RECORDS SHOWN —
<<<<

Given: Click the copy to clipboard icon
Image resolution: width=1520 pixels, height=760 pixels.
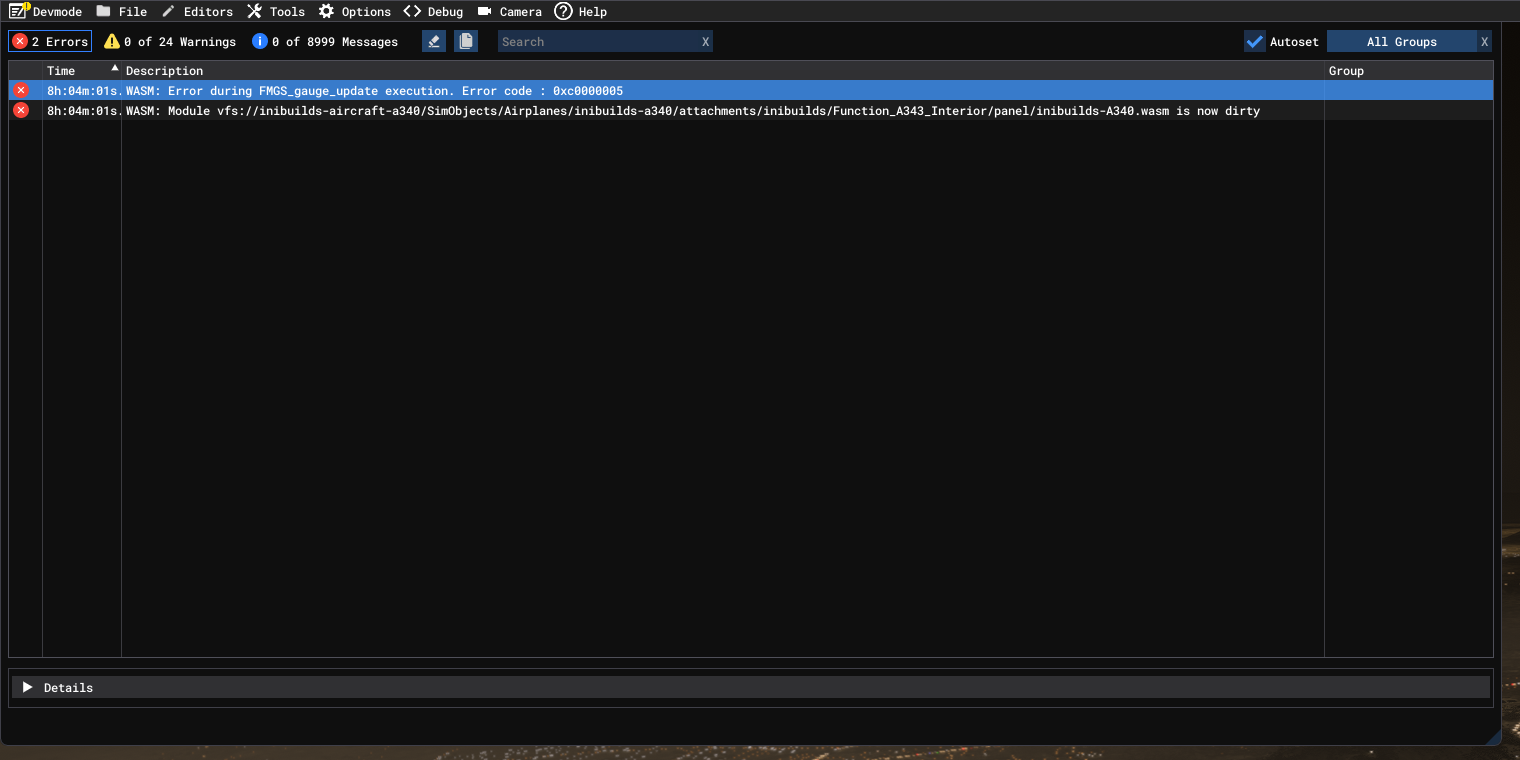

>>>>
<<<<

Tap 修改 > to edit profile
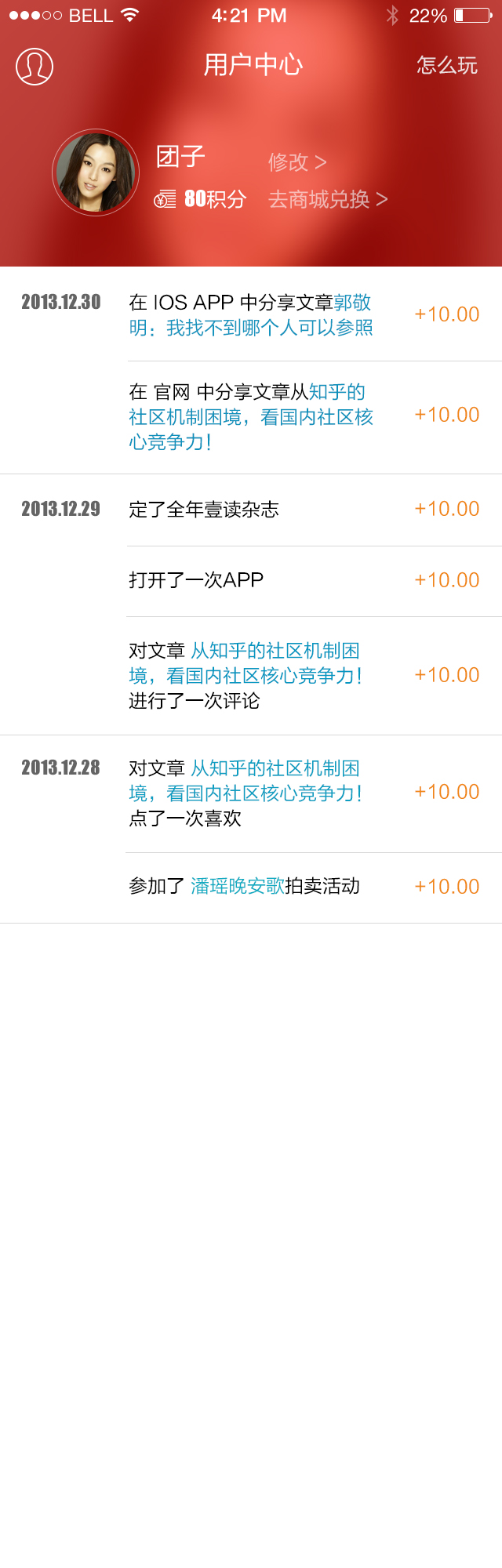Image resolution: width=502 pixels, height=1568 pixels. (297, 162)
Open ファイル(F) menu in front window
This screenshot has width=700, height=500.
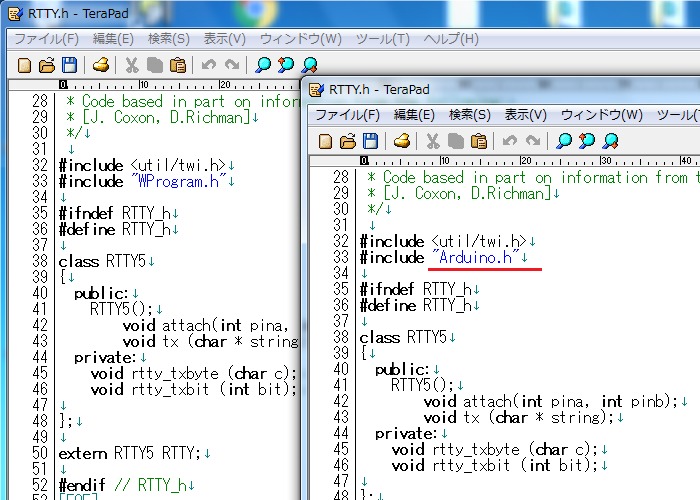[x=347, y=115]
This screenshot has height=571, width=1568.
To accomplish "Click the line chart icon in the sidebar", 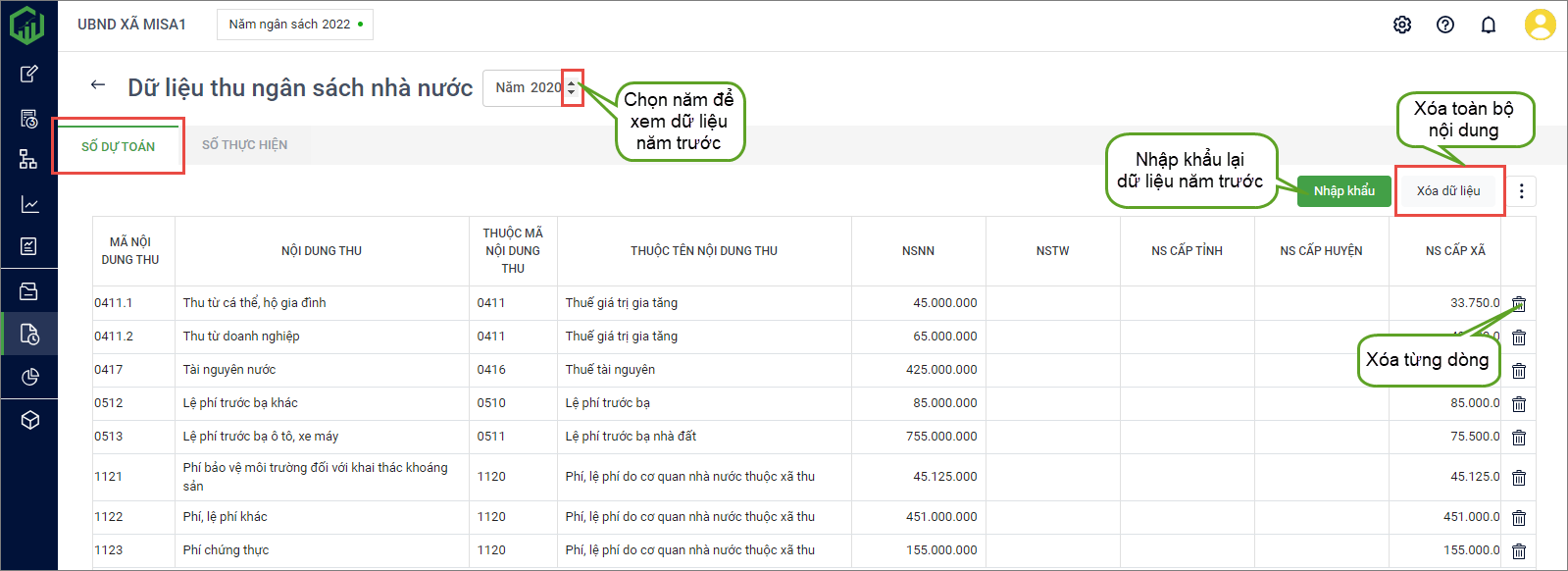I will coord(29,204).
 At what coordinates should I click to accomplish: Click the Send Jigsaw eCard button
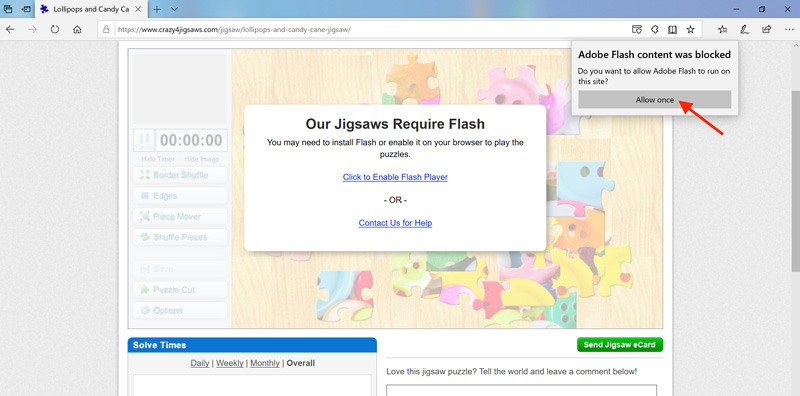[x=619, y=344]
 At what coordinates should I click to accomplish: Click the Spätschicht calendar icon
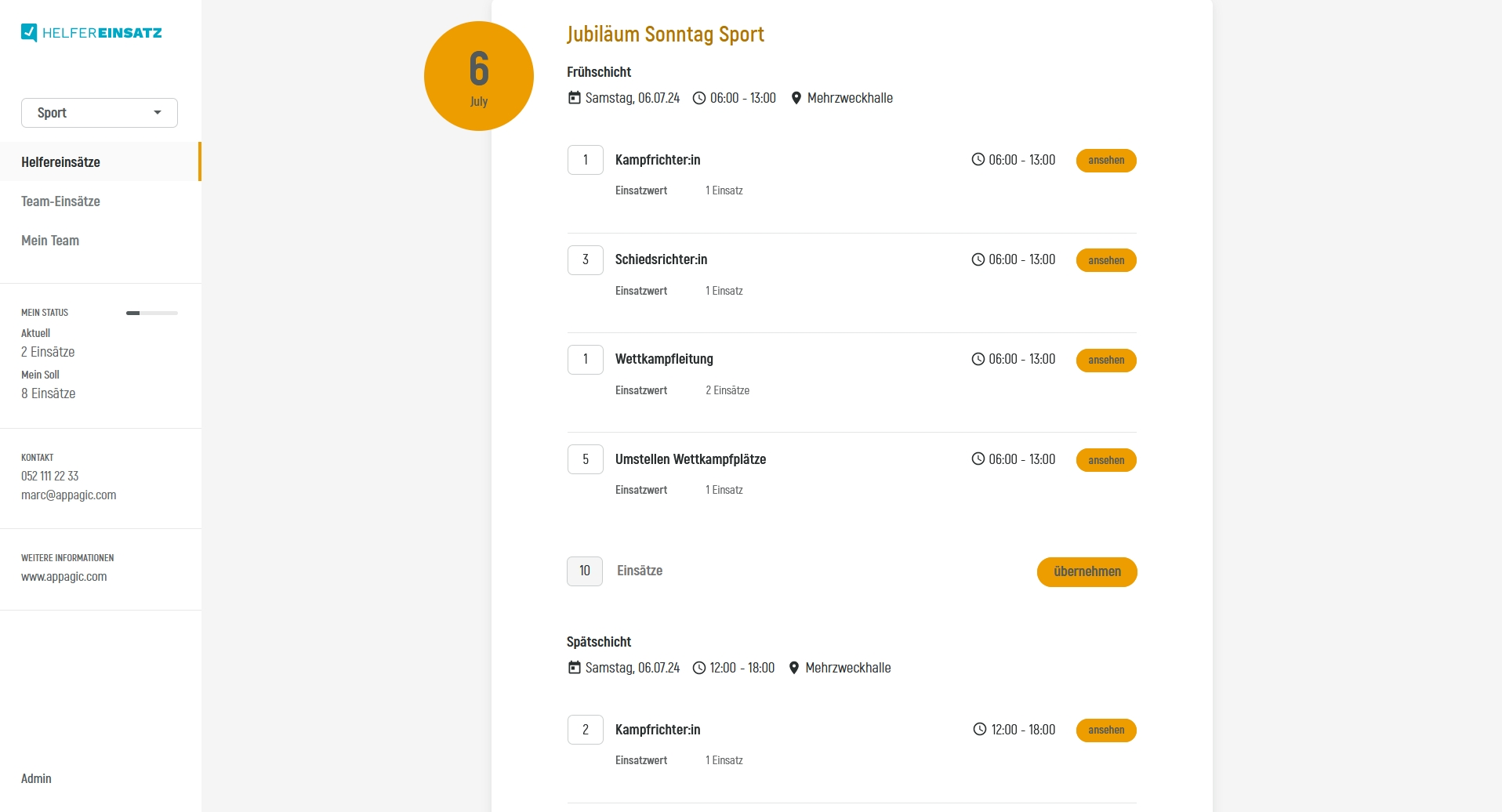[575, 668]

>>>>

TASK TO COMPLETE —
What is needed is a verbatim copy of every line in the records above from the one containing "Given: Click the copy to clipboard icon" down to the one containing "Image resolution: width=1520", both included, and nothing more.

EXERCISE RESPONSE —
Given: Click the copy to clipboard icon
Image resolution: width=1520 pixels, height=760 pixels.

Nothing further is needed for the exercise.